The new high-efficiency gas turbines to be installed at the Wolfsburg power stations will durably reduce carbon dioxide emissions for heat and power generation by about 1.5 million tonnes per year. This corresponds to the current annual CO2 output of about 870,000 vehicles and represents a reduction of almost 60 percent compared with the previous emissions of the power stations at Wolfsburg. With reference to the German plants, the reduction in CO2 emissions amounts to about 50 percent. The systems are to be operated by Group company VW Kraftwerk GmbH.

“The Volkswagen Group intends to and indeed must make its contribution to combating climate change and improving air quality. This is why we are forging ahead with the electrification of our vehicles at the same time as making conventional powertrains cleaner and more efficient. We have also set ourselves new, ambitious targets for production. By 2025, we intend to reduce environmental impact throughout the Volkswagen Group by 45 percent (energy, CO2, water, solvents and waste) compared with 2010. The changeover of the two power stations at the company’s headquarters in Wolfsburg from coal to gas is a clear signal in this context and an im-portant step. Others will follow,” said Matthias Müller, CEO of Volkswagen Aktiengesellschaft, following the decision by the Board of Management.

At the “Heizkraftwerk Nord/Süd” power station, a landmark of the Wolfsburg plant, it is planned to replace the coal-fired boilers by a combined-cycle (gas and steam turbine) system and three hot water boilers. In future, these facilities will generate about 136 megawatts of electric power and about 386 megawatts of heat energy. In addition, two further combined-cycle units are to be installed in the current coal storage area next to the “Heizkraftwerk West” power station and will then generate about 288 megawatts of electric power and about 265 megawatts of heat energy. The total investment in high-efficiency combined-cycle systems at this location will be about €400 million.

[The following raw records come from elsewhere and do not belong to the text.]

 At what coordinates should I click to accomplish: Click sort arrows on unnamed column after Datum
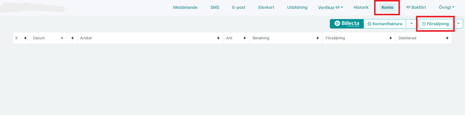(72, 38)
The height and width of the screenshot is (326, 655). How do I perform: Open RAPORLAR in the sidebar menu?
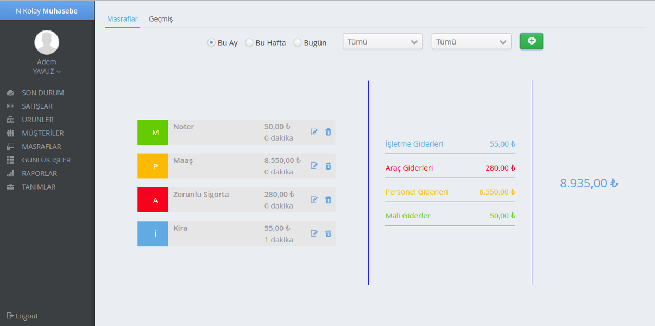[39, 173]
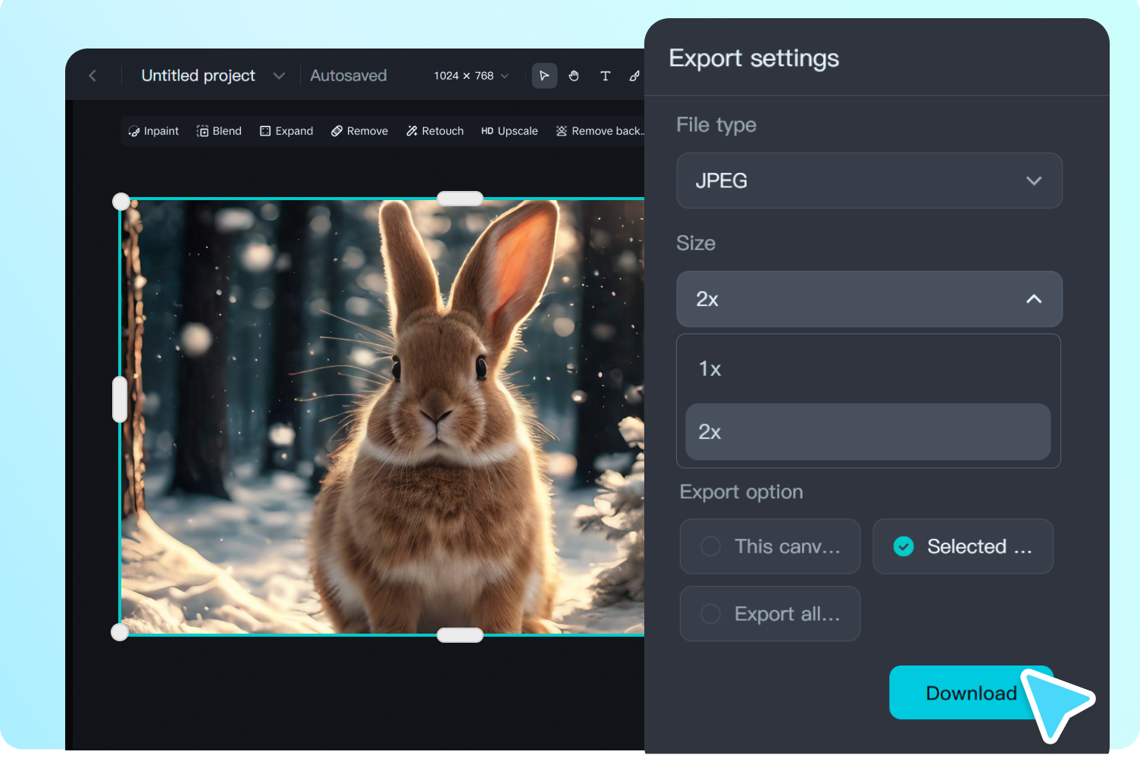Viewport: 1140px width, 761px height.
Task: Select the This canvas export option
Action: point(769,546)
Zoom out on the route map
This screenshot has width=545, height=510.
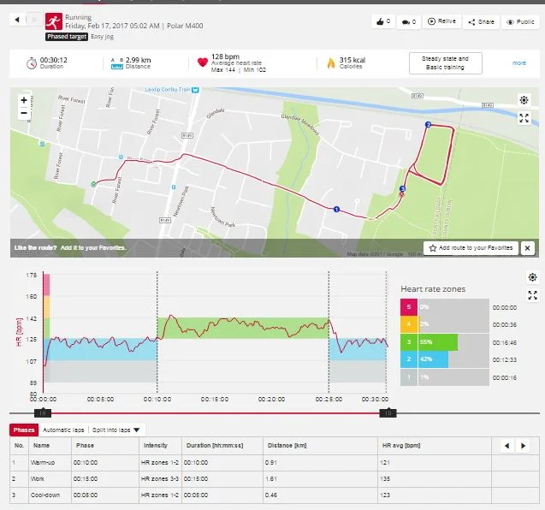(24, 114)
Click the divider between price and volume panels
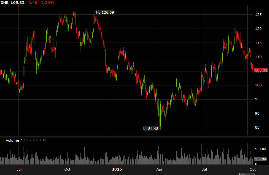 [x=134, y=137]
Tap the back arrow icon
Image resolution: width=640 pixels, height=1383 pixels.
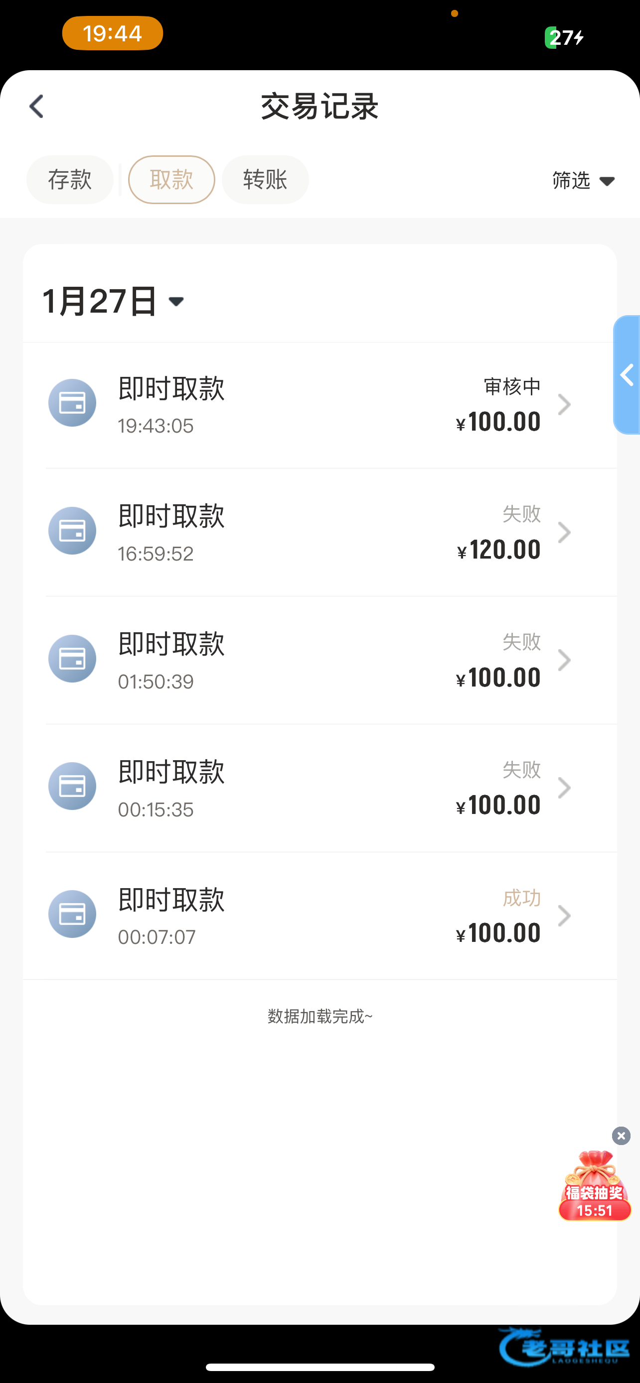(37, 106)
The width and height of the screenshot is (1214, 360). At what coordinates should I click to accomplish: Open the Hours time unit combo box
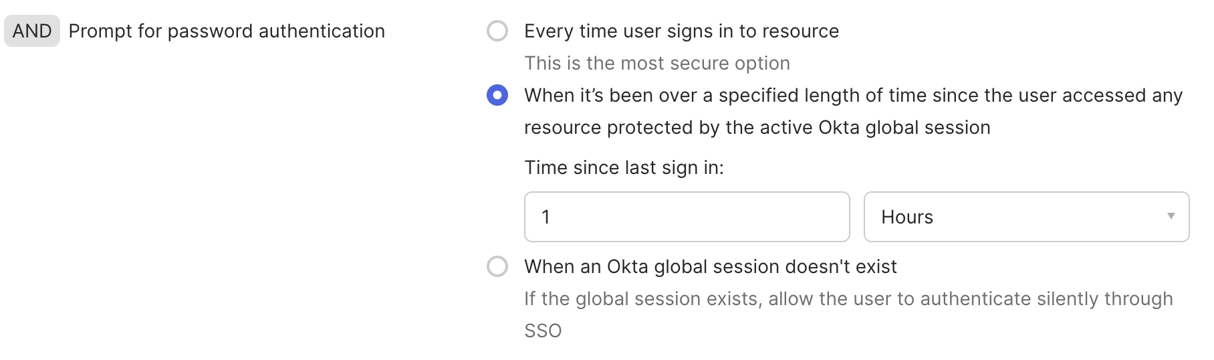(1025, 217)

Provided that approval is given by the competent authorities and sufficient progress is achieved with detailed design and calls for tenders, the first construction work could already start in 2018. When the new facilities have been commissioned, probably in 2021 and 2022, CO2 emissions may be reduced by almost 60 percent or about 1.5 million tonnes per year – corresponding to the current carbon dioxide output of about 870,000 vehicles per year.

Michael Heinemann, Speaker of the Management Board of VW Kraftwerk GmbH, comments: “If synthetic natural gas becomes economically viable in the future, for example as a result of the use of power-to-gas systems, we could become entirely carbon-neutral. Within the context of the energy transition, this would represent a future-oriented supplement to renewable energies.”

“However, the new facilities will not only reduce carbon dioxide emissions but will also drastically lower water consumption, waste volumes and other emissions – by an average of about 50 percent. This way, we also help to reduce local pollutant concentrations,” explains Stephan Krinke, Head of Environmental Affairs of the Volkswagen Group.

The two power stations at Wolfsburg not only supply most of the power required for the Volkswagen Passenger Cars, Volkswagen Commercial Vehicles and Volkswagen components facilities at Wolfsburg, Emden, Hanover, Kassel, Brunswick and Salzgitter. The stations also supply heat to the Wolfsburg plant as well as to the city of Wolfsburg.